Coram Deo ~

Looking at contemporary culture from a Christian worldview

Workship: How To Use Your Work To Worship God by Kara Martin

Workship: How To Use Your Work To Worship God by Kara Martin. Graceworks. 198 pages. 2017

The author writes of an institute she helped form within a theological college that aimed to bridge the Sunday–Monday divide within the college, church, and the marketplace. That experience has formed the basis of the material for this book.
In this book (volume one of two), the author looks at these areas:

  • A Biblical View of Work
  • Spiritual Disciplines for Work
  • Practical Wisdom for Working

In defining work, the author writes that she believes God sees work as any purposeful activity requiring focus and effort. That means it could be housework, schoolwork, caring for children or parents, study, paid work, voluntary work, etc. She tells us that our work should be done in a way that honors and worships God and that serves God and others.
A danger is if we think that our work doesn’t matter to God. Some think that God is only concerned with spiritual things like Bible reading, church services, mission activity, prayer, and evangelism. But the Bible teaches that work was created as a good thing. It is part of the way human beings were made in the image of a creative and working God. It is God that we truly work for.
Each chapter includes a prayer and a “Taking It Further” section with helpful questions to go deeper with the material in that chapter.
The book includes helpful stories to illustrate the content of the book. It covers a number of topics such as redeeming your workplace, working righteously, an eschatological dimension of work, vocation, calling, identity, and kingdom business.
A particularly helpful part of the book was the discussion of the following six spiritual disciplines:

  • Holy Working
  • Gospel Working
  • Prayerful Working
  • Incarnational Working
  • Spirit-Empowered Working
  • Social Justice Working

For each of these disciplines the author includes a biblical basis for the discipline, the behaviors that demonstrate the discipline, and examples of the discipline, as well as a prayer and the “Taking It Further” section.
The book includes two appendices:
In Appendix 1 is a questionnaire to help you work out your spiritual discipline preference.
In Appendix 2, you will see how the six spiritual disciplines intersect with Mark Greene’s 6Ms in his book Fruitfulness on the Frontline.
I appreciated this book as it looked at dimensions of integrating our faith and work that other books haven’t touched on. I also look forward to reading the second volume.

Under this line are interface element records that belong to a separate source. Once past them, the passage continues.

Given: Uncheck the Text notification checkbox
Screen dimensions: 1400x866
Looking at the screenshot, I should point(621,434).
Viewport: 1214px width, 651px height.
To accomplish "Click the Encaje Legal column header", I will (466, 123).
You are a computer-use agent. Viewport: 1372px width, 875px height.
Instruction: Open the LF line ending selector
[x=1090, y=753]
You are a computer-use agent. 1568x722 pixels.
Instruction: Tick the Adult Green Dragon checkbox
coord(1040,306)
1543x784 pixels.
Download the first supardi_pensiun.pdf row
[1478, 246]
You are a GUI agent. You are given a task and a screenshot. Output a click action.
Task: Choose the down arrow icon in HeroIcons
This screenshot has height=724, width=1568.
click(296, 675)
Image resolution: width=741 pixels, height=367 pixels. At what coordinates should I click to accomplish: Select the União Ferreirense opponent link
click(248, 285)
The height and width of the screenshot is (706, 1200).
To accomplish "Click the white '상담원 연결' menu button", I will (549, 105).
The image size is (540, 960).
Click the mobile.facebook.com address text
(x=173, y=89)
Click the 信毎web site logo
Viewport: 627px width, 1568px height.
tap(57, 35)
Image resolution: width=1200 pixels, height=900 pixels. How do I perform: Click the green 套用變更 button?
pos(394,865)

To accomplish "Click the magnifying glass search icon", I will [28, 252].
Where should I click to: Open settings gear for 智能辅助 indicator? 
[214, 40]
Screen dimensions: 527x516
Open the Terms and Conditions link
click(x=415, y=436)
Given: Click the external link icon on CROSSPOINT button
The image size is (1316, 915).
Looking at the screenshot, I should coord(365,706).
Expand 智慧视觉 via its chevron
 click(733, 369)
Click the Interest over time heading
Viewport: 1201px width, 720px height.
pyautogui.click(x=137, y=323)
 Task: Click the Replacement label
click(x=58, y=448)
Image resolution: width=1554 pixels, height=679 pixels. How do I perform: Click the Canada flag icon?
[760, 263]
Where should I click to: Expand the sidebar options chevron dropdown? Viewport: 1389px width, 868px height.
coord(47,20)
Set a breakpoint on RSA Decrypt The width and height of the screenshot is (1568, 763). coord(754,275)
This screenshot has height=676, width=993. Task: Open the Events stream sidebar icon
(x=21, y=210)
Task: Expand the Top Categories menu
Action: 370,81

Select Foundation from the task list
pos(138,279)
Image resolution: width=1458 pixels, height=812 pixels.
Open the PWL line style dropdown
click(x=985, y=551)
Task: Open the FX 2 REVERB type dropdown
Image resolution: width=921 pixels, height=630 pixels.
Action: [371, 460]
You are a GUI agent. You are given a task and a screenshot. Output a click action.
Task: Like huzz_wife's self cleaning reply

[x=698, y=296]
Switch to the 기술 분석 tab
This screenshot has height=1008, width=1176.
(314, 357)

Here are a few of my favorite quotes from the book:

  • Work is a gift because we have an opportunity to be stewards over whatever responsibility God has given us: to love that work, do the best we can with it, and offer it back to God as a form of worship.
  • It is God we work for. It is he who gave us work as a gift and prepared us for the work given.
  • Work is not simply a means to an income. It is about stewardship, productivity, fruitfulness, relationships, for the good of the world, and for the glory of God.
  • Vocation is not so much what you ‘do’, it is about responding to the one who calls you.
  • Our call is responding to the one who calls us. It is about being Christlike in the place where we find ourselves, seeking to serve God and others.
  • Work will never satisfy us when we expect it to deliver something different than what it was designed for, that is, as a means of working with and worshipping God.
  • If work is the source of your identity, self-esteem, and/or your security, then it has become an idol. It means that you are too attached to your job.